What is the number of lines in the data that hold the string "checkbox"? Reply with that number only.

━━━━━ Supplied records

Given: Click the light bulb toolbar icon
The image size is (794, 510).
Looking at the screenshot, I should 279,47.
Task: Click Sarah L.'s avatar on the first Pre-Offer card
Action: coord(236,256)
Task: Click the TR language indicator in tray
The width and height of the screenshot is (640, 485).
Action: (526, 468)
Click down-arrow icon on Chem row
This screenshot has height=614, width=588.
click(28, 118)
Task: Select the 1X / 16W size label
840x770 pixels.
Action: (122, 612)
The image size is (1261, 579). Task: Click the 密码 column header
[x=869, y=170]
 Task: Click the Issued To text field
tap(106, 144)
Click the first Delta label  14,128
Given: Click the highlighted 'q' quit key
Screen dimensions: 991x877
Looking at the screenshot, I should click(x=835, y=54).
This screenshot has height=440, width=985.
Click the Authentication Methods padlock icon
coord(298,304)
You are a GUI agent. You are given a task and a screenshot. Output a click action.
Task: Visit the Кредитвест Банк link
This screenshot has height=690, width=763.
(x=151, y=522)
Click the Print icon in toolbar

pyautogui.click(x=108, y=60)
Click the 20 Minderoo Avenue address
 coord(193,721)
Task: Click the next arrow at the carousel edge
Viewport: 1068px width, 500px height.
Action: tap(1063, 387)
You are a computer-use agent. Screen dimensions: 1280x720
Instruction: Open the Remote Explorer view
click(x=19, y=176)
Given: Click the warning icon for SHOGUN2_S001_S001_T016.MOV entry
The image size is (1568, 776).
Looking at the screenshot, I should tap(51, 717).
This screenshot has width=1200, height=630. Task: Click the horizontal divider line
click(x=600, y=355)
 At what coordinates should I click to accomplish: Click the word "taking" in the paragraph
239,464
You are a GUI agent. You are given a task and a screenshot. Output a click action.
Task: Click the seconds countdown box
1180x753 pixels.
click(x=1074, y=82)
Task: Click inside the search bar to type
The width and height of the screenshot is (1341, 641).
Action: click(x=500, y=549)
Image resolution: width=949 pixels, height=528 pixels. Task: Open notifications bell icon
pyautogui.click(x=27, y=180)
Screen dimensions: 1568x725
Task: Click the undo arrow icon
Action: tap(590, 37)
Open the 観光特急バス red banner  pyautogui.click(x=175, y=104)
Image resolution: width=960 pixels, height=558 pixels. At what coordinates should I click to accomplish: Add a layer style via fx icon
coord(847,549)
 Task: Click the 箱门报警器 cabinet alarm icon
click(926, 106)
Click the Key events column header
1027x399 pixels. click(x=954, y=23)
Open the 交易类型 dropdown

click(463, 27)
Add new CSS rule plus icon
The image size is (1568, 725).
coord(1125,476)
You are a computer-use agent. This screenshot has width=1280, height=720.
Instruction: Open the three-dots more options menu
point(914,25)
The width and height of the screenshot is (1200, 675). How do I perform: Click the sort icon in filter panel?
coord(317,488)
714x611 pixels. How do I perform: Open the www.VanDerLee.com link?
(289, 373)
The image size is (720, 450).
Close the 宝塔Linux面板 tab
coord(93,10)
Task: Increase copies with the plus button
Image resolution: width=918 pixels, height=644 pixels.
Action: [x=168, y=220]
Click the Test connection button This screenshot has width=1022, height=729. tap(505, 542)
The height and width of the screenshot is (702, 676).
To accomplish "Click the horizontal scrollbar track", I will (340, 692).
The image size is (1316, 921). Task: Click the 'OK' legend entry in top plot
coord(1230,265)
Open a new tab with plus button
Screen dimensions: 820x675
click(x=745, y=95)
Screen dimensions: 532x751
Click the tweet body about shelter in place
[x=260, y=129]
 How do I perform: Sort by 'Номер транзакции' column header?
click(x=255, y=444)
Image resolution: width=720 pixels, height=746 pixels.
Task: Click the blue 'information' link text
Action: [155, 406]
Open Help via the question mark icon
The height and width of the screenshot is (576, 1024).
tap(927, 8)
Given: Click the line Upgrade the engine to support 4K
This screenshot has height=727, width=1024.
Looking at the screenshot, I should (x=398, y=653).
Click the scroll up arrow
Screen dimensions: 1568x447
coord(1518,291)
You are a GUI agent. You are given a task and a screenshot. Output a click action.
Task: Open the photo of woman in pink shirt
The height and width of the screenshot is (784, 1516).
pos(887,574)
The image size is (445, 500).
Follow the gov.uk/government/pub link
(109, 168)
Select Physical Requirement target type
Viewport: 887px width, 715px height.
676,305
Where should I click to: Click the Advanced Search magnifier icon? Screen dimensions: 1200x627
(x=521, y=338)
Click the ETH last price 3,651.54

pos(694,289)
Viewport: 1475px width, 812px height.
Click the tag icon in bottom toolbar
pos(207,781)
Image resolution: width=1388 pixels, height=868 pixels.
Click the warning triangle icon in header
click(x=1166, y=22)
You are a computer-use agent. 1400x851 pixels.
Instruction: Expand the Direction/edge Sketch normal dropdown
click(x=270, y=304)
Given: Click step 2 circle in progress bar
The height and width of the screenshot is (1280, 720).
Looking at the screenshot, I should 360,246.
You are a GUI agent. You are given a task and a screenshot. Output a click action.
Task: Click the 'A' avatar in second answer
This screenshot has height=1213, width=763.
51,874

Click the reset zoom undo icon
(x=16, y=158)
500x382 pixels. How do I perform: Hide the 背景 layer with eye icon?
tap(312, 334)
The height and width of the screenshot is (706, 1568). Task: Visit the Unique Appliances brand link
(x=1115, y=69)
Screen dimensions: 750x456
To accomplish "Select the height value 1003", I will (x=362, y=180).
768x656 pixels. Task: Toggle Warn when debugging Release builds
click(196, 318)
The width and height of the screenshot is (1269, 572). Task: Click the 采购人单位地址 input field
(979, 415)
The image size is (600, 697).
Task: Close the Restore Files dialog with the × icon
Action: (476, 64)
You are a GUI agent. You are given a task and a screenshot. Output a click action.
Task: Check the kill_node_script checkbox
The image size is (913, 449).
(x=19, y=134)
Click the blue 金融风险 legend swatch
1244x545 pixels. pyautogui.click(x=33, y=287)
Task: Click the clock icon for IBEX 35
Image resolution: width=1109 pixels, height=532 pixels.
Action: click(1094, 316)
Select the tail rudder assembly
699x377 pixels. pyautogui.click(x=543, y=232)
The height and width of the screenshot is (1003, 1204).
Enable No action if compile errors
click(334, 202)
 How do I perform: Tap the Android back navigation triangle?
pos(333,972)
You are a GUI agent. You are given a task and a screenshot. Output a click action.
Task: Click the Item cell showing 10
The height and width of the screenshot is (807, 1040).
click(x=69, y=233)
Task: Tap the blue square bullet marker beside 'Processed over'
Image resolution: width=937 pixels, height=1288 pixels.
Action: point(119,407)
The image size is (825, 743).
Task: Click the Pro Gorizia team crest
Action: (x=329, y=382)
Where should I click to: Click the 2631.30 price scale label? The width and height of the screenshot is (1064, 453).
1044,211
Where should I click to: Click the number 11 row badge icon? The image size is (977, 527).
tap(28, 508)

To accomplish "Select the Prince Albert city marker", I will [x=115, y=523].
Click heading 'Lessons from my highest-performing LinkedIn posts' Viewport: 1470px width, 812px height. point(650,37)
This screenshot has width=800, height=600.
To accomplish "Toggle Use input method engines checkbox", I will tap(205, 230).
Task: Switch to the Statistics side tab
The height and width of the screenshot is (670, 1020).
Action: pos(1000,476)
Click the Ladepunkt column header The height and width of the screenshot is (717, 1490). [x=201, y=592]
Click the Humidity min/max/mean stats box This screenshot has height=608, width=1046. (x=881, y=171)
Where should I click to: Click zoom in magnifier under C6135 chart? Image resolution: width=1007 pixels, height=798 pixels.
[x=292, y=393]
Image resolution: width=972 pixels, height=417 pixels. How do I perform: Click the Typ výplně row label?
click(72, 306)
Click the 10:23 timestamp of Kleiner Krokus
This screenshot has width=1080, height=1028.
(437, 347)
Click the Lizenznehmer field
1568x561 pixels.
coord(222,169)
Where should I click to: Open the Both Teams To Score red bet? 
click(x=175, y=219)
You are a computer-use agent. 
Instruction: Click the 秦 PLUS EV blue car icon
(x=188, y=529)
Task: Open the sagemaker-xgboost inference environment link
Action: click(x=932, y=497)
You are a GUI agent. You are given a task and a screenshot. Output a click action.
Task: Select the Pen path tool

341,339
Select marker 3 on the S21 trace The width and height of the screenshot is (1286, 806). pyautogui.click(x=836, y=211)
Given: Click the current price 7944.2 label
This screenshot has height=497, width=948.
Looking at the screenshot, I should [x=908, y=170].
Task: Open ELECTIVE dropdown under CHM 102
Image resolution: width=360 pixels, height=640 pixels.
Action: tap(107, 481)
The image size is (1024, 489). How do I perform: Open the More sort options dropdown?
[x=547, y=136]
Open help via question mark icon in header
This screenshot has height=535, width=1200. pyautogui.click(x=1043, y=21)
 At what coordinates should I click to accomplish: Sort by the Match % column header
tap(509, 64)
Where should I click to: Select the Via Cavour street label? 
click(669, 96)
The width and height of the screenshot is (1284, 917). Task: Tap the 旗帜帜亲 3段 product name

━━━━━━━━━━

Result for this task:
2